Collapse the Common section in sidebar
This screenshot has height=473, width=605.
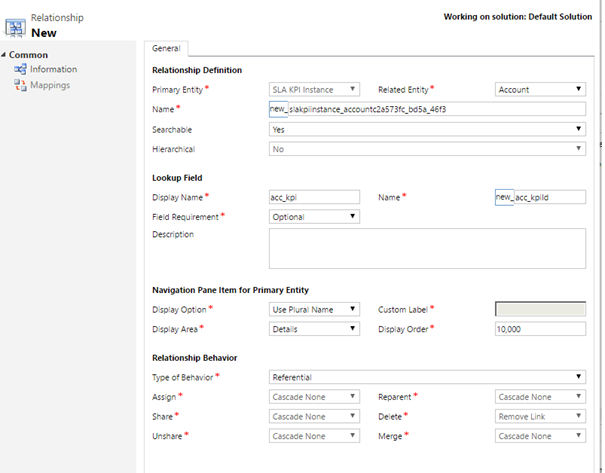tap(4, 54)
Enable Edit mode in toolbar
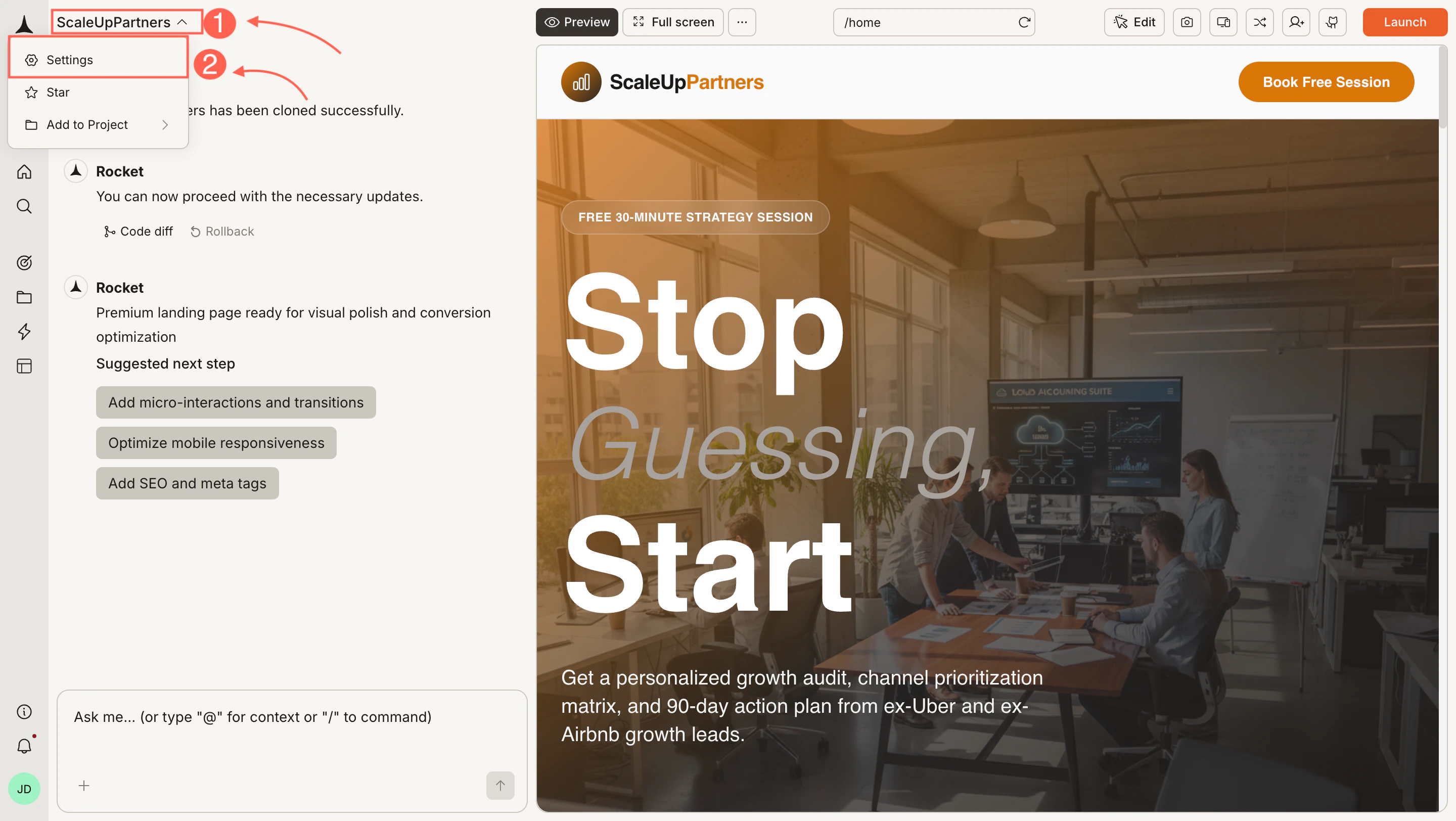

---

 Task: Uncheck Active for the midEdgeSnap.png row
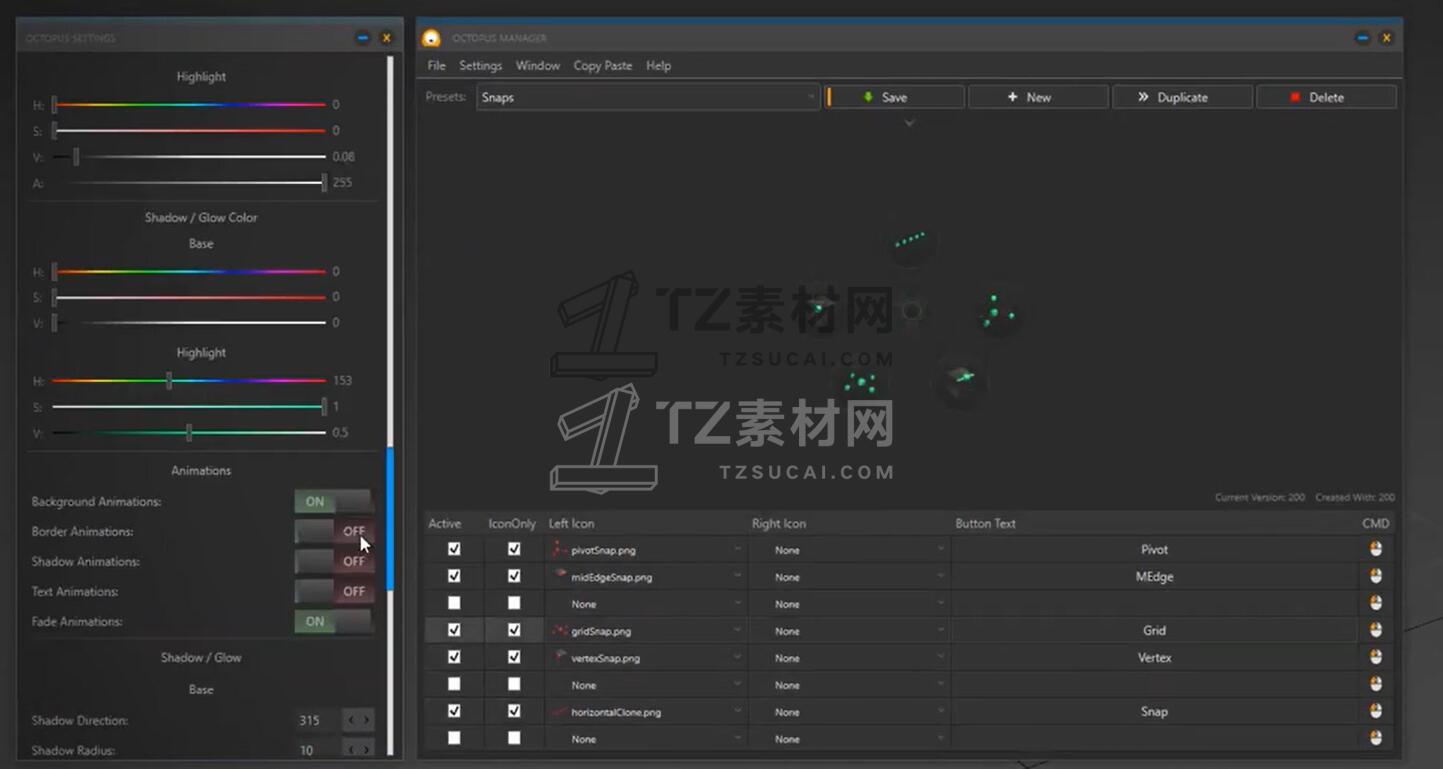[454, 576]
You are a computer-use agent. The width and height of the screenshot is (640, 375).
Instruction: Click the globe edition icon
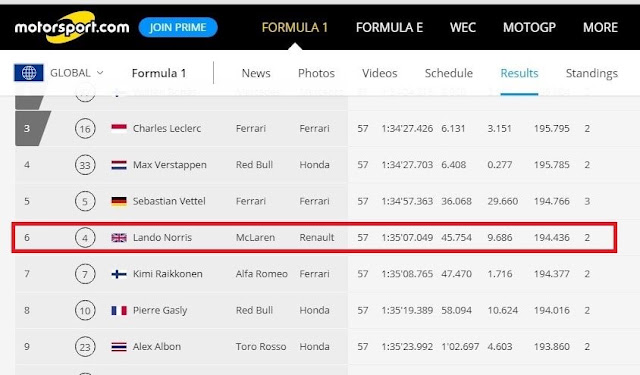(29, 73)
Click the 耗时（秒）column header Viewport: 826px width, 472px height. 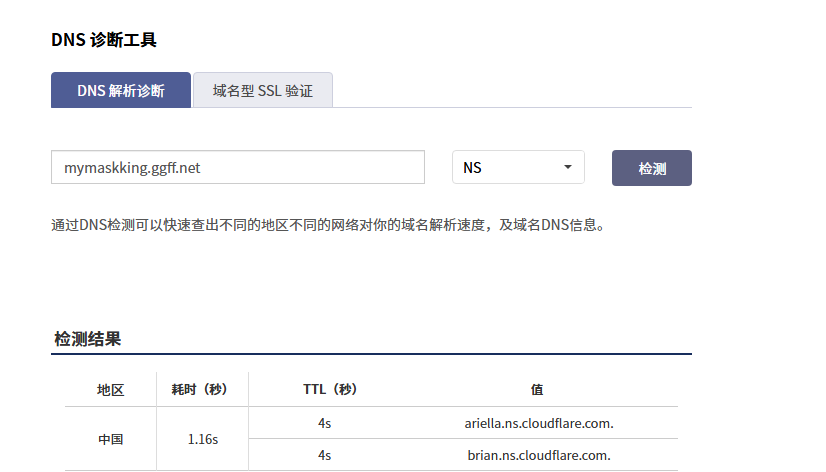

YOUR OBJECTIVE -> Could you express the data as a JSON list of strings, one per line with blank lines dropped, beginning at the line that has "Task: Uncheck Active" and stopping after the one that has "Click the 耗时（秒）column"? Leave the pictures out of the answer.

SOLUTION TO THIS TASK ->
[
  " Task: Uncheck Active for the midEdgeSnap.png row",
  "[454, 576]",
  "You are a computer-use agent. The width and height of the screenshot is (640, 375).",
  "Instruction: Click the globe edition icon",
  "(29, 73)",
  "Click the 耗时（秒）column header Viewport: 826px width, 472px height. "
]